If I hope to accomplish anything with this blog, it is to provide all both of my readers with a humorous thought or image to carry with them for a second, a minute, an hour, or the day. That image today is ...

I cut myself shaving last night. I was exhausted and not being careful, and when I brought the razor back up to my lip, I came across my upper lip, sideways, and sliced two, neat, inch-long cuts into my upper lip, on the left side of my mouth. Now, for the next few days, I anticipate all food and drink having to enter through the right side of my mouth before it can be masticated and swallowed.

Wednesday, June 17, 2009

Defining "Haussome"

Session 3 of the Hero's Journey program wrapped up two days ago, and tomorrow we will be heading into the woods for another Session. There are so many observations, reflections, and stories from the week--too many to post now. The one thing I will say is that we taught the participants the meaning of the word "hauss," and likewise what it means to embody "haussomeness." Some examples include:

-A girl who came into the program with both a fear of cooking and of insects, helping to make dinner for everyone on the second full day, as well as ridding her own space of the forest creatures that had managed to find themselves in there.

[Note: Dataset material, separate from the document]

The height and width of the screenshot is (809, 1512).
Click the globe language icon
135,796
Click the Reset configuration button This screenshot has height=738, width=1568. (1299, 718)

-A muscular, able, strong, 6'4'' lad raising his hand to ask for help.

-A stand-in-front leader, who was able to take a step back and lead from the side.

-A shy, quiet girl, who spoke up when things needed to get done immediately.

-Another girl, afraid to descend from a 30' tower, zipping into the rainy darkness, blindfolded.

There are stories about all of them, how they successfully met and triumphed repeatedly on their Road of Trials. I speak for the rest of my fellow counselors when I say, "We are all very proud of you."